BEGIN MATERIAL SHOWN

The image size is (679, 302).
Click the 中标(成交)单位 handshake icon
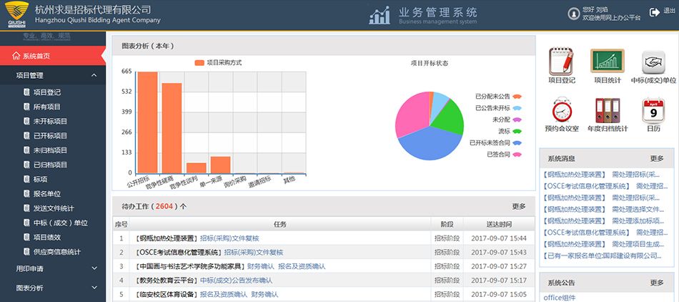coord(653,62)
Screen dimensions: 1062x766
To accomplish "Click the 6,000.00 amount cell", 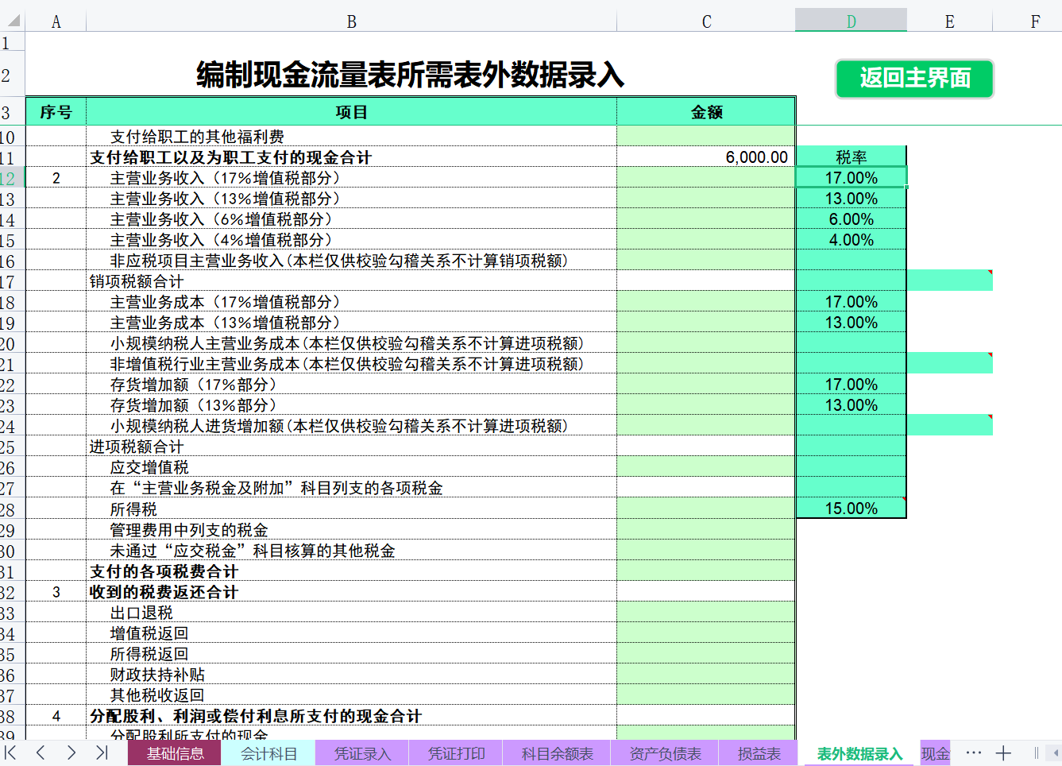I will click(x=705, y=157).
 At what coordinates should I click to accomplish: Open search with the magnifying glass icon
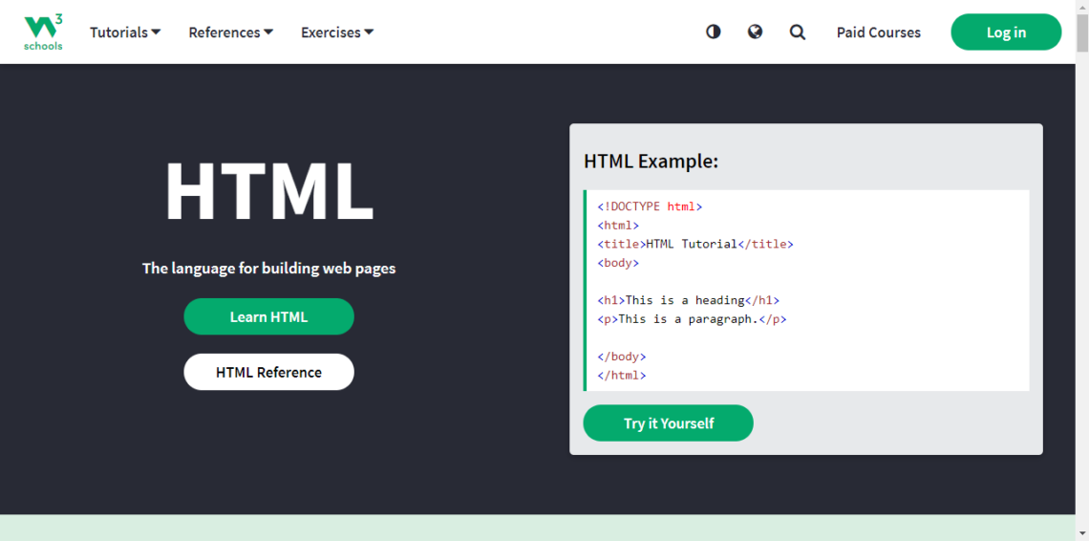tap(798, 32)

END MATERIAL SHOWN

#### PROBLEM DESCRIPTION:
Write out word for word the lines above, starting with the line that contains "At what coordinates" and continuing through the final line. Leave the pictures out.

#### EXERCISE SOLUTION:
 At what coordinates should I click to accomplish: Open search with the magnifying glass icon
tap(798, 32)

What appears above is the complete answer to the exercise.